Ritornato in Francia, viene arrestato ed internato in un campo di concentramento. Durante la guerra le autorità francesi di Vichy lo consegnano a quelle italiane. Condannato al confino alle Isole Tremiti, riacquista la libertà alla fine di agosto del 1943 e riprende la sua attività tra i comunisti napoletani.

La CGL, in seguito alle prime battaglie che la qualificano immediatamente agli occhi delle masse meridionali, vede un massiccio aumento di iscritti, e non solo a Napoli ma in tutte le province del Sud.

Seicento operai conservieri, dopo aver dato vita al loro sindacato, iniziano una lotta il cui obiettivo è un aumento salariale del 175 per cento; all'Istituto Tabacchi mille dipendenti in assemblea decidono di costituire la propria Commissione Interna e di aderire alla CGL.

A proposito di questo entusiastico avvio del nuovo sindacato, l'organo del PCI, «l'Unità», afferma che «la stragrande maggioranza dei lavoratori italiani è orientata verso la Confederazione Generale del Lavoro, alla quale è confermata l'adesione dei gruppi sindacali aderenti a tutti i partiti del Fronte Popolare Antifascista» [30].

Nelle principali fabbriche cittadine la CGL crea organismi rappresentativi dei lavoratori con il compito di impedire lo smantellamento delle fabbriche e di far ritornare la normalità produttiva. In pratica, si tratta di salvaguardare il proletariato come classe.

I vari comitati riescono a conseguire anche qualche successo: all'Alfa Romeo di Pomigliano il Comitato di studio e di azione riesce ad imporre l'allontanamento del direttore, accusato di aver licenziato gran parte delle maestranze; all'Ilva di Torre Annunziata ed alla Navalmeccanica di Castellammare i comitati sono in grado di imporre la riapertura degli stabilimenti; all'Ilva di Bagnoli gli operai si impegnano a sgomberare le macerie in cambio di aumenti salariali.
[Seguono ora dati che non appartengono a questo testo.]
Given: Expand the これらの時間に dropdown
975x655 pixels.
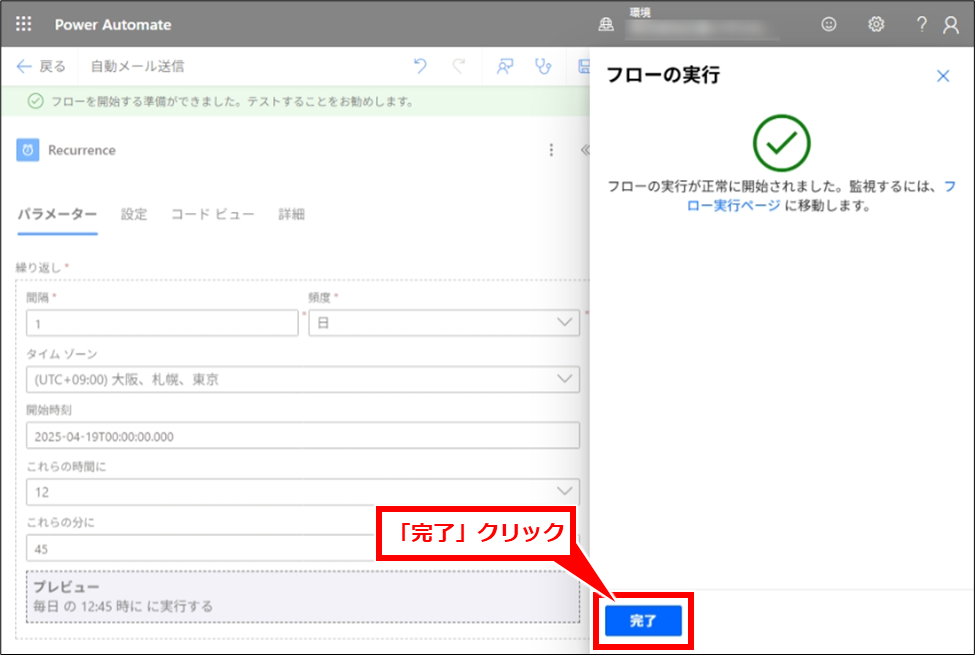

Si era inoltre costituita la Federazione dei Lavoratori Portuali e la FILAB (Federazione Italiana Lavoratori Arte Bianca, mugnai, pastai); ma la struttura portante della CGL di Napoli è costituita dalla FIOM.

L'impostazione del nuovo sindacato che si sta diramando in Campania e nelle altre regioni del Sud è decisamente classista e ciò porta ad uno scontro con la direzione del PCI, che punta invece sull'unità con le altre classi in funzione della liberazione nazionale. A Napoli si verifica anche una spaccatura all'interno del partito, detta "scissione di Montesanto", che ha inizio il 24 ottobre e si ricompone il 12 dicembre [31].